The batting maestro was a pale shadow of his old self against England as left-arm spinner Monty Panesar and pacer James Anderson opened up chinks in his fast-rusting armour quite ruthlessly. There were also reports about chairman of selectors Sandeep Patil having a word with Tendulkar about his future plans post-England series, but retirement from one-day cricket came as a surprise for many.
However, BCCI secretary Sanjay Jagdale said Tendulkar’s decision to retire was taken after mulling over it for a good period of time.
“It was not sudden. He informed us before the selection about his decision. He spoke to me and the president (BCCI chief N Srinivasan) about his decision. A person of his calibre knows what to do. He has always taken the right decision at the right time,” Jagdale said.
Tendulkar, though, hasn’t conveyed anything about his future in Test matches to the selectors. In the last year or so, his average in Tests has dipped to the low 30s, and quite a few experts have been vocal about giving more chances to youngsters like Ajinkya Rahane, Rohit Sharma and Manoj Tiwary in the traditional format.
India will face Australia in a four-match home series in February 2013, and it’s a possibility that Tendulkar may decide his future in the five-day format depending on his outings against the Aussies.
“Any decision regarding that (retiring from Tests) will be taken only after he assesses his performance against the Australians.

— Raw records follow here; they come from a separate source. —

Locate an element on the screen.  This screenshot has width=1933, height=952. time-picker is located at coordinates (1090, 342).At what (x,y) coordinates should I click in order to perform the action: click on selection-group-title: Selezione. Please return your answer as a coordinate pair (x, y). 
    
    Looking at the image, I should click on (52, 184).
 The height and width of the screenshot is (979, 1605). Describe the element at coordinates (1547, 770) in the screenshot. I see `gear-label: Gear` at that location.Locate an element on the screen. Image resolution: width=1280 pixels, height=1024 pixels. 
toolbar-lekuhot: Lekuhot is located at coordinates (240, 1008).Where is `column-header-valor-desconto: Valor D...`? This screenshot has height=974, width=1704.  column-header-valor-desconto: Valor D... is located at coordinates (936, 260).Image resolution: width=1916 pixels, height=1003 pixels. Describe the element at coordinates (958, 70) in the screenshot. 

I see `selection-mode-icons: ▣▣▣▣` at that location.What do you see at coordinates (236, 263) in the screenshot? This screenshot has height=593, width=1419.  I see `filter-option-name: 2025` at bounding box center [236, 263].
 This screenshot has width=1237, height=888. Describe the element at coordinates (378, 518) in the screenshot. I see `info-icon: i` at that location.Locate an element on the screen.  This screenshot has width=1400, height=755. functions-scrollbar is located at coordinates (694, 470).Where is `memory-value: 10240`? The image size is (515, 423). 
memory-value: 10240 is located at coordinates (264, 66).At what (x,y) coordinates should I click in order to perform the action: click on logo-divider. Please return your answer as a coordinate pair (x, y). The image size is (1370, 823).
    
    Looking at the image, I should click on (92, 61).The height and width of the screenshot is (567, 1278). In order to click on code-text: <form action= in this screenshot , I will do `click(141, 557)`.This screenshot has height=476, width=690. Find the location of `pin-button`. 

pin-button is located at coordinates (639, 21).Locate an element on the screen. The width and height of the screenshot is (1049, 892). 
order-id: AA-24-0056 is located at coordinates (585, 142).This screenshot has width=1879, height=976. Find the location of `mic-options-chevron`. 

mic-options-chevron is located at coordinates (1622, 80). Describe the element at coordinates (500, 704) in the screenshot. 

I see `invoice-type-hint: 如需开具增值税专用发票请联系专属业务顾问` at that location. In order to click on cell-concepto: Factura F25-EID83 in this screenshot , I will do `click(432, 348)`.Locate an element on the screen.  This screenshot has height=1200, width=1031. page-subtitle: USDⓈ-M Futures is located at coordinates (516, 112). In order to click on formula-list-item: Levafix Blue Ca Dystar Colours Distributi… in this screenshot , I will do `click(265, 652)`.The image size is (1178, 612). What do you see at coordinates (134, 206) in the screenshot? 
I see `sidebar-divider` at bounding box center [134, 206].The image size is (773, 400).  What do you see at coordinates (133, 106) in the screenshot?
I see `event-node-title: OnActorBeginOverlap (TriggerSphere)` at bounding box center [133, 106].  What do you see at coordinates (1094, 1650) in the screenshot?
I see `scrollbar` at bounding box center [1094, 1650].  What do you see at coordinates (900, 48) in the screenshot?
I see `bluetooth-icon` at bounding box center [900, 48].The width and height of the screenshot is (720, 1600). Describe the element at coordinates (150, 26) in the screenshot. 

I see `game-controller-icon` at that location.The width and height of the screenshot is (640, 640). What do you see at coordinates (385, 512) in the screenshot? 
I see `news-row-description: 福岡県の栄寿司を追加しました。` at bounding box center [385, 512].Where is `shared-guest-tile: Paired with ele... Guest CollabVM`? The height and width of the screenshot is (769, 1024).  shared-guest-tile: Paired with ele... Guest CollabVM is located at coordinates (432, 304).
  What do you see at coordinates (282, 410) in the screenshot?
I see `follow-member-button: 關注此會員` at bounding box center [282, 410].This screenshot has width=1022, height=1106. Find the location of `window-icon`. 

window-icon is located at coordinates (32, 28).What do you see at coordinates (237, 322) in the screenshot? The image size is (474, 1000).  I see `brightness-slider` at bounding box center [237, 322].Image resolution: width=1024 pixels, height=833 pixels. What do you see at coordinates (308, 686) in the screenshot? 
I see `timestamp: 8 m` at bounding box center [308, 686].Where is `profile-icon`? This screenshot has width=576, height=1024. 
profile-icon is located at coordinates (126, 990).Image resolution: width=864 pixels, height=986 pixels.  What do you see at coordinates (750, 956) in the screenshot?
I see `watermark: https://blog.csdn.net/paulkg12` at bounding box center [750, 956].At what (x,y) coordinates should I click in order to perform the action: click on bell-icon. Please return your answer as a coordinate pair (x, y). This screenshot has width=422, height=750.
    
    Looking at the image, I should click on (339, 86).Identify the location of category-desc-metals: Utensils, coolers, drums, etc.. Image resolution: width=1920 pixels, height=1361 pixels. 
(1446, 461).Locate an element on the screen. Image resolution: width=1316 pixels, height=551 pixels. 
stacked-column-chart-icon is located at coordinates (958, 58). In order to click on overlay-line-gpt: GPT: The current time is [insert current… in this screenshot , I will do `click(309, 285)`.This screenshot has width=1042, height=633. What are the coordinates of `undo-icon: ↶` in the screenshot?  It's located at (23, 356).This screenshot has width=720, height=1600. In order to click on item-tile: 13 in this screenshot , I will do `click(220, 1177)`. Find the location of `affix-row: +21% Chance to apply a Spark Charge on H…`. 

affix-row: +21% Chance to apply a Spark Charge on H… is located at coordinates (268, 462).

The four Tests against Aussies will make it 198 Tests and if he does well, he might just think about going to South Africa to complete 200 Tests,” said a source close to Tendulkar.
Some of the best performances of Tendulkar have come against the team from Down Under — in Tests and one-dayers.Tendulkar has nine one-day international hundreds against the Aussies, a record for the most number of centuries for a batsman against one team.
Now, with Tendulkar unavailable for the ODIs, onus is on the younger generation to guide India in the preparatory process for the World Cup. These sure are exciting times for Indian cricket.